Cattle futures are called mixed to higher.  Managed money is exiting short cattle positions as charts encourage another round of technical buying. Prices are building a weekly bullish reversal if they can hold gains for the week today.  June Live cattle options expire on today, and first notice day is on Monday, adding to volatility.  Cash cattle trade is mostly complete for the week with $135 catching most trade, down $2 from last week.  Retail carcasses have been choppy this week, closing Thursday with Choice .77 lower to 266.65 and Select .72 firmer to 249.63.  The load count, at 131 has been moderate. Demand has stayed supportive as cattle carcass weights have dropped 21 pounds in the past three weeks.  The weaker overall tone in the grain market has triggered short covering as funds were caught short the feeder cattle market.  The money flow has turned more positive cattle markets, as a spring low looks to be in place. The length and height of the rally will be directed by the market fundamentals overall.
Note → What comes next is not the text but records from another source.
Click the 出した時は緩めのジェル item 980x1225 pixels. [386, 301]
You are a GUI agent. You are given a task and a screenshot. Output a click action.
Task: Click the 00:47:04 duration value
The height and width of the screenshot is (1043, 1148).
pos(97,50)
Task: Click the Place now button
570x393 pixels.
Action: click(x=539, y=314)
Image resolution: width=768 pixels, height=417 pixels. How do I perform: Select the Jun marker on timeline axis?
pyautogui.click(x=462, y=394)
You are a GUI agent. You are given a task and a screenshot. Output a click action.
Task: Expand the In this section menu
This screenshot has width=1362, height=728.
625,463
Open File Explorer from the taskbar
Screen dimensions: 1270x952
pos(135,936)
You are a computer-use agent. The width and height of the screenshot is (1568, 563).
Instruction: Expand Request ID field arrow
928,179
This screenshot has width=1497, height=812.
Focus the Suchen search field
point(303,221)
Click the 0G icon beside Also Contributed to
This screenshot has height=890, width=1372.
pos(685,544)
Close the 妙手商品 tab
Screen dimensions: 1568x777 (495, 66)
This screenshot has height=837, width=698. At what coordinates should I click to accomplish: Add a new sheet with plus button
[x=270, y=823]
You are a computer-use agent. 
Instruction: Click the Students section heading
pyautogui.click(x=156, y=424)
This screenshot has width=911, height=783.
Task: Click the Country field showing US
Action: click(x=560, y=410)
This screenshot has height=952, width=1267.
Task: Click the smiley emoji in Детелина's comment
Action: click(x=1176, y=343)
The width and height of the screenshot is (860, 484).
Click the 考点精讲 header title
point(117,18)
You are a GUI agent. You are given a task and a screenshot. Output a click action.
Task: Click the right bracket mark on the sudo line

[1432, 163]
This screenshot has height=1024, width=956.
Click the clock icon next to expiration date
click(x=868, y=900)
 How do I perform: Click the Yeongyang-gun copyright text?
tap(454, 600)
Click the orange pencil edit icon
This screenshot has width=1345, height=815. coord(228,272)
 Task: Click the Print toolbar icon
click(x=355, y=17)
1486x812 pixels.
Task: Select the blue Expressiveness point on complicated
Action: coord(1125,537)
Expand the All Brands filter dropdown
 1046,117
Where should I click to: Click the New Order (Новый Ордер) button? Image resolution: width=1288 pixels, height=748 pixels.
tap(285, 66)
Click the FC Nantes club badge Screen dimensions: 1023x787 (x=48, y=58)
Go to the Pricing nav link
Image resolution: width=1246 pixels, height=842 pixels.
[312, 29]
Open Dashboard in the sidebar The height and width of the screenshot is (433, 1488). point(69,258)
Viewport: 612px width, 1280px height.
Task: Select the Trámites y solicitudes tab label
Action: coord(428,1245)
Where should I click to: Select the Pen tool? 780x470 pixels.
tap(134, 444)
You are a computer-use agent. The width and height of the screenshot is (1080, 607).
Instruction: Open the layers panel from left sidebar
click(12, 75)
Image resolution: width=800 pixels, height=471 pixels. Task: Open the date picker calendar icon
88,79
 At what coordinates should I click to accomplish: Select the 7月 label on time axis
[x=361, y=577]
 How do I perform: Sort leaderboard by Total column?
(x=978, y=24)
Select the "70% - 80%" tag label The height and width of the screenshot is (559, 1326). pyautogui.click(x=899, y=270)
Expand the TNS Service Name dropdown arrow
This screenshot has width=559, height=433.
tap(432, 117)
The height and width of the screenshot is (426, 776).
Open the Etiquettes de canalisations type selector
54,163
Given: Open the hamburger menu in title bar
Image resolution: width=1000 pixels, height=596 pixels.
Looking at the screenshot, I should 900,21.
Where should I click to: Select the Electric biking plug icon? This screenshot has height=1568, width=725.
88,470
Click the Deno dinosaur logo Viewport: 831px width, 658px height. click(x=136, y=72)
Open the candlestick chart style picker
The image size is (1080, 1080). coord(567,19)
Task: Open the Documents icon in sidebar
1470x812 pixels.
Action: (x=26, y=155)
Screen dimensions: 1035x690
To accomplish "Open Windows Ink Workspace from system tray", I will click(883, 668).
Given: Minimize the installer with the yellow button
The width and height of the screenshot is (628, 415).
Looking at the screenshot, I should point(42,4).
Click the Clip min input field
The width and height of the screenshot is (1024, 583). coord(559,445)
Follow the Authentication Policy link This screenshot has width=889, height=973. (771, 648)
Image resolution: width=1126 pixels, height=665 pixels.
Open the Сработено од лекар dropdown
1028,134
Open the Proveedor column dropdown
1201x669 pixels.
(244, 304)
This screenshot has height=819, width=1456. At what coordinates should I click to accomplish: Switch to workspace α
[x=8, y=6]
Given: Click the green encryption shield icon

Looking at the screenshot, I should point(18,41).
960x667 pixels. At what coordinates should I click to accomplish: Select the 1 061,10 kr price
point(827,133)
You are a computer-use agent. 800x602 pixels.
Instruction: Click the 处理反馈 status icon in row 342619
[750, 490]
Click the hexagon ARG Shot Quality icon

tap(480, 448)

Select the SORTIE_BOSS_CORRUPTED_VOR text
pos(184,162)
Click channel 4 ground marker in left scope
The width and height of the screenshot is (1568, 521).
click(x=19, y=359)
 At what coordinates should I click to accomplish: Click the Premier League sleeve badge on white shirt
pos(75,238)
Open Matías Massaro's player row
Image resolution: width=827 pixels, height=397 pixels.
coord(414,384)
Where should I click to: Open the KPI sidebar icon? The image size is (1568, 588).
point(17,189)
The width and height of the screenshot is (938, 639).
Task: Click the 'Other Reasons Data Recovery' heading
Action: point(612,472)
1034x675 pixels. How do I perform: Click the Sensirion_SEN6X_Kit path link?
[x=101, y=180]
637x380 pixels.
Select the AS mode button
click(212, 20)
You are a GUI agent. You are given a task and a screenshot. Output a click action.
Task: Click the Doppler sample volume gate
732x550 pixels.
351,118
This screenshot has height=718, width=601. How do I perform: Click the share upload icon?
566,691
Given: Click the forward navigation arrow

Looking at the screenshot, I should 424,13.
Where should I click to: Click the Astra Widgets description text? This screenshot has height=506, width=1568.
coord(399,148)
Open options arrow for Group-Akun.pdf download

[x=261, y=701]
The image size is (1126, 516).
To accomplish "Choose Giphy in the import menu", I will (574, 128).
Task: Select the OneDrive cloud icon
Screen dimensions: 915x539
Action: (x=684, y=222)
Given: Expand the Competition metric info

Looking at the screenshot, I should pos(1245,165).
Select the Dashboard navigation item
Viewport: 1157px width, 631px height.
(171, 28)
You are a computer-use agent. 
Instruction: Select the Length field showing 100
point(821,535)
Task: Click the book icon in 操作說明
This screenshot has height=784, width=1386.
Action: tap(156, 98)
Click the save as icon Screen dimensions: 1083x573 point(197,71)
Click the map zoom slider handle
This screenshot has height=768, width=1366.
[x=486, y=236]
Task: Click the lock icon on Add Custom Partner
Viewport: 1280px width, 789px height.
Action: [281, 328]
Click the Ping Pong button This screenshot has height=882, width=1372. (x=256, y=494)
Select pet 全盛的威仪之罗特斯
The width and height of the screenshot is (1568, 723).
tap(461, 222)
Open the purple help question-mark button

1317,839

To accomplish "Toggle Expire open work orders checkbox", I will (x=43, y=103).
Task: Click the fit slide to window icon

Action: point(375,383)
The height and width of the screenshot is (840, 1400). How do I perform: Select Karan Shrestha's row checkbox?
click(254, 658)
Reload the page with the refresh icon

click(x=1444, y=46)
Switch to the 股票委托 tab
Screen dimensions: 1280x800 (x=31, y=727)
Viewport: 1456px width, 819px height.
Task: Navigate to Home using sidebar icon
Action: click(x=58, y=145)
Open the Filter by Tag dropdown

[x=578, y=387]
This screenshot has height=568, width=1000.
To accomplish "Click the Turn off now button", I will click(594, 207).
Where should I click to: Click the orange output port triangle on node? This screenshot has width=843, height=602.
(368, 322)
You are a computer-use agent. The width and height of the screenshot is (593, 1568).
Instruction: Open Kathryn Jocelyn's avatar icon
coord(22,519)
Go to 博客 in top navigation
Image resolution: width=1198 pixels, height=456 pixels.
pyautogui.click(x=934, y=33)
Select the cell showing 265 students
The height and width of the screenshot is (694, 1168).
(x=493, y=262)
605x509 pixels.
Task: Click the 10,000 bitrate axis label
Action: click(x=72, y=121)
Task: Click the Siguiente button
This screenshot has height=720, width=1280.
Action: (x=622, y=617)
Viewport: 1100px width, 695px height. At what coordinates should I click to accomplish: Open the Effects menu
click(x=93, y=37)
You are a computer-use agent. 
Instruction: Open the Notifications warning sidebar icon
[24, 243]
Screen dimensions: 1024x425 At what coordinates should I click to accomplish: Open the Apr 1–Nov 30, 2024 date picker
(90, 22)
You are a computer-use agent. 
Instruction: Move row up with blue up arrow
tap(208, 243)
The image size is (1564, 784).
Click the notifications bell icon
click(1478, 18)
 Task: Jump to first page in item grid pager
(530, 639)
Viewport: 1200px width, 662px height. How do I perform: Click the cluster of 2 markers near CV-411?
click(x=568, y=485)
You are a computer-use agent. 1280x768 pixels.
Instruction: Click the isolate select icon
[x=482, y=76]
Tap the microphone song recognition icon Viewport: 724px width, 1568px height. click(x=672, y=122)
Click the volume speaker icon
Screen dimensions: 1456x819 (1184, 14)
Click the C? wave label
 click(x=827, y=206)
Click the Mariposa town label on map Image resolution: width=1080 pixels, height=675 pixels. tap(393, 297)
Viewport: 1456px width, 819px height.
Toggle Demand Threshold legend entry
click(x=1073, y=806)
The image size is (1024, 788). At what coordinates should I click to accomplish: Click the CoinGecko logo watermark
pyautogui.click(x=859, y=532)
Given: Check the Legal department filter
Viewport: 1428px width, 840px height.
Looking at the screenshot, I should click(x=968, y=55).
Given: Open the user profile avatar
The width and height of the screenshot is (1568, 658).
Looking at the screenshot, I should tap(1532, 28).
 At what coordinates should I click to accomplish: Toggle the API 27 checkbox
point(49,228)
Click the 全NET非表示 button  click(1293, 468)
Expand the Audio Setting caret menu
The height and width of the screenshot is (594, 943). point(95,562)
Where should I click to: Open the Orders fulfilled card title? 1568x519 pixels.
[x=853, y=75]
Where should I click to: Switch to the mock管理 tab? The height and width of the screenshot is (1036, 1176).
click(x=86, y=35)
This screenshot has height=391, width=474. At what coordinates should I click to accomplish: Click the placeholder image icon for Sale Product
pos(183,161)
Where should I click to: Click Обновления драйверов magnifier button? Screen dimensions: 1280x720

Hog futures are called steady to higher.  After a difficult start to the week, hog futures are trading slightly higher for the week and $4-5 off the early week lows.  Strong resistance over the top limited gains on Thursday, but prices, with the support of good fundamentals are looking to extend the rally.  The July hog contract started the session strong but ran into resistance at the 50-day moving average at $113.500.  That contract hasn’t traded over the 50-day since April 22, and this moving average has acted as a swing point.  The 100-day moving average is acting as support, but a break above the 50-day could open the market to challenge trend line resistance near $118.000.  The cash market has been supported under the hog futures.  Midday direct trade was .96 higher with the weighted average price at 113.85 on Thursday, and the 5-day average moved lower to 111.77.  The CME Lean Hog Index slipped .24 to 104.91.  The June contract is limited by its premium to the cash market, trading at $5.140 premium on Thursday.  Pork carcass values have been strong to start the week, and at midday on Thursday, carcass values surged 4.19 higher, and held most gains closing up 2.00 to 112.02. Movement was good at 153 loads. The CME Pork Cutout Index gained 0.37 to 107.84.  Product movement has been good recently, and the USDA will release export sales numbers this morning before the market open.